• **Supplied text**
Once upon a time, mental health issues were rarely discussed, but in light of many high-profile criminal acts, those discussions are gaining acceptance. Mental health is considered an entirely different entity than physical health, but research increasingly shows that integrating the two could result in some fairly substantial benefits.
How Would Your PCP Treat Mental Health?
We’re all used to our doctor taking our weight, measuring our blood pressure, and asking us to open up and say “ahh.” Mental health is rarely addressed, but if it were, you’d be asked questions pertaining not only to diet, exercise and lifestyle choices, but also regarding your mental state. Behavioral health counseling would become a routine component of your physical health care and would allow you to manage your own medication use, nutrition and exercise. As great as this sounds, there would be many obstacles to overcome before your primary care physician could reasonably be expected to address your mental well-being.
Simply expecting your doctor to rattle off a series of questions fails to take into account all that is required behind the scenes, everything from billing and coding to electronic medical records systems and care management platforms…not to mention the fact that your PCP would need to have a thorough understanding of behavioral health clinic guidelines and standards of care, and in-depth knowledge of the various social support services available to patients within the community. Not all doctors are comfortable with the idea of integrating mental health care into their practices; doing so would require a steep learning curve for everything from assessments and diagnoses to medications and treatments, and the cost wouldn’t be cheap.

• **Data supplied**
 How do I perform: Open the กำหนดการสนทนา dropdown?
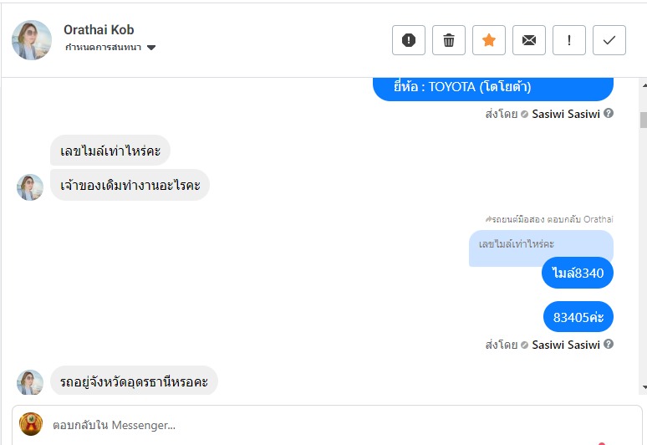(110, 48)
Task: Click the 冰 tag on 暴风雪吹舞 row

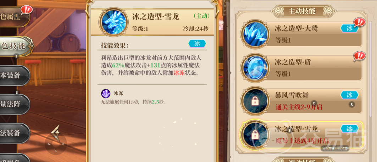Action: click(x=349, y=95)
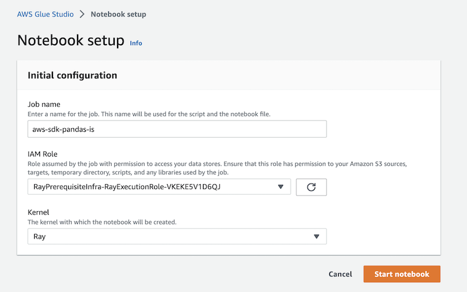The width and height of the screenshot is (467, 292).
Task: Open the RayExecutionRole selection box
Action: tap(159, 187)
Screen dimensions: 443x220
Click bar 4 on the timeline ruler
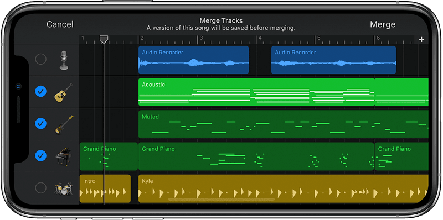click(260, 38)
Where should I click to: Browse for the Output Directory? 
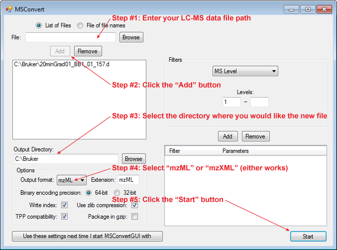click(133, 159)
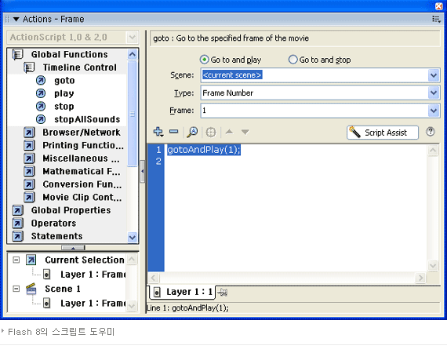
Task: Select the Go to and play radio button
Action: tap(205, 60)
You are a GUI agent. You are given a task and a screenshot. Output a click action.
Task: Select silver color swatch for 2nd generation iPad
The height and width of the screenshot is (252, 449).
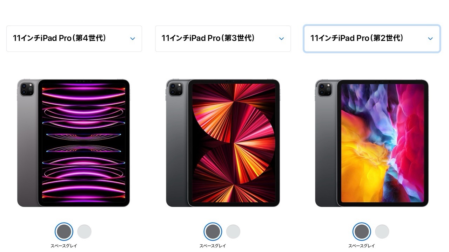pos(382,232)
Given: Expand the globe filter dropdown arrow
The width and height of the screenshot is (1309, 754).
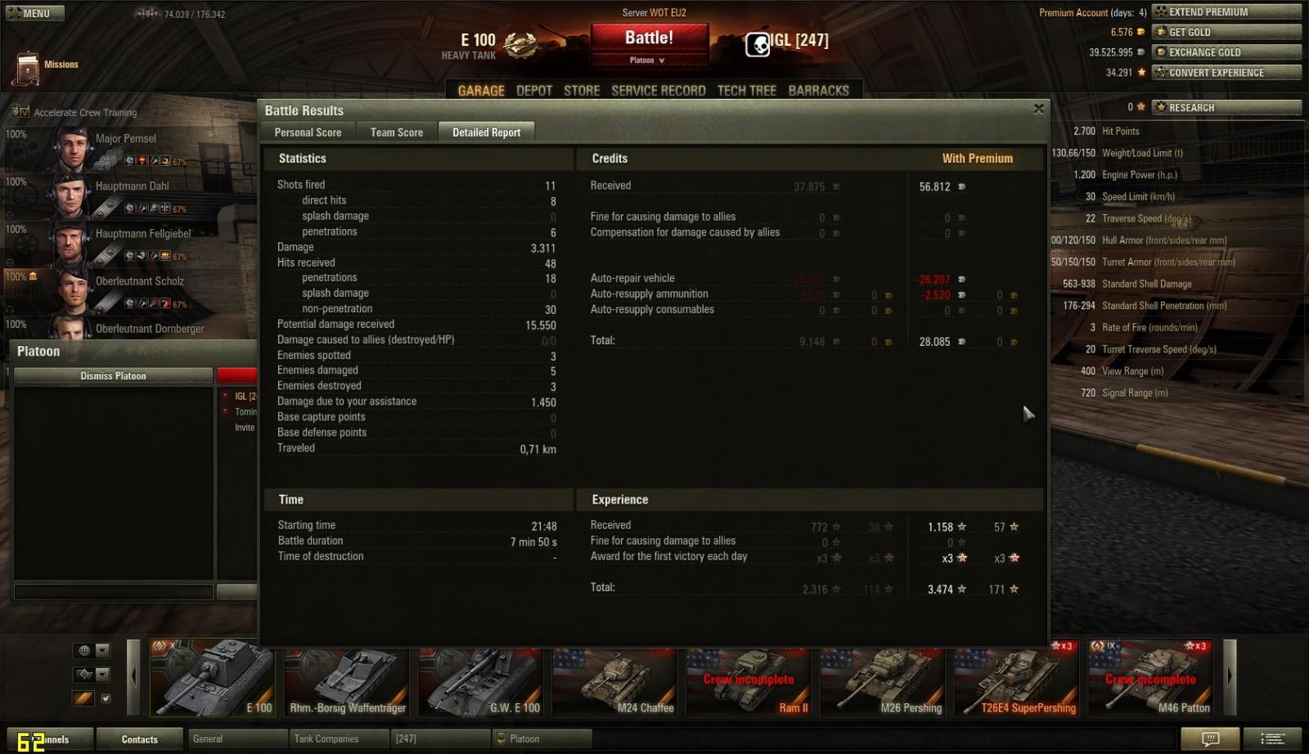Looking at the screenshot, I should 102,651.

• **Explore the material**
[a] In the passage on mental health in primary care, substitute "Mental health counseling" for "Behavioral health counseling" and write out the part that begins at the words "How Would Your" and stops after "your mental well-being.".
[b] Pick up the passage on bringing mental health care into primary care at its final sentence and continue it.

• **Results**
[a]
How Would Your PCP Treat Mental Health?
We’re all used to our doctor taking our weight, measuring our blood pressure, and asking us to open up and say “ahh.” Mental health is rarely addressed, but if it were, you’d be asked questions pertaining not only to diet, exercise and lifestyle choices, but also regarding your mental state. Mental health counseling would become a routine component of your physical health care and would allow you to manage your own medication use, nutrition and exercise. As great as this sounds, there would be many obstacles to overcome before your primary care physician could reasonably be expected to address your mental well-being.

[b]
This doesn’t mean integration is impossible or shouldn’t be attempted; it’s an important and admirable goal with many potential long-term benefits. We would have to focus on overcoming roadblocks that include:
- As the nation’s healthcare system evolves, incentives—especially financial—for integrating mental health into primary care are needed to encourage providers to adopt new patient care models. In New York, the state’s Office of Mental Health is creating incentive structures for primary care providers to utilize the Collaborative Care Medicaid Program, which helps offset the costs involved in behavioral healthcare.
- Participation in financial programs such as New York’s is subject to a number of rules and regulations. Practices must meet certain goals and commit to using patient registries in order to receive the best rates. The startup costs alone for putting in place the necessary infrastructure make it a difficult sell for many smaller practices.
- Lack of empowerment. Many primary care providers are resistant to change because they simply aren’t aware of how beneficial integrating mental health care into their practices could prove. Educating them and providing technical assistance can help shift their attitude toward a more pro-behavioral health stance.
Integrating mental health care into primary care practices won’t happen overnight. Getting there will take work, but the benefits are too good to ignore.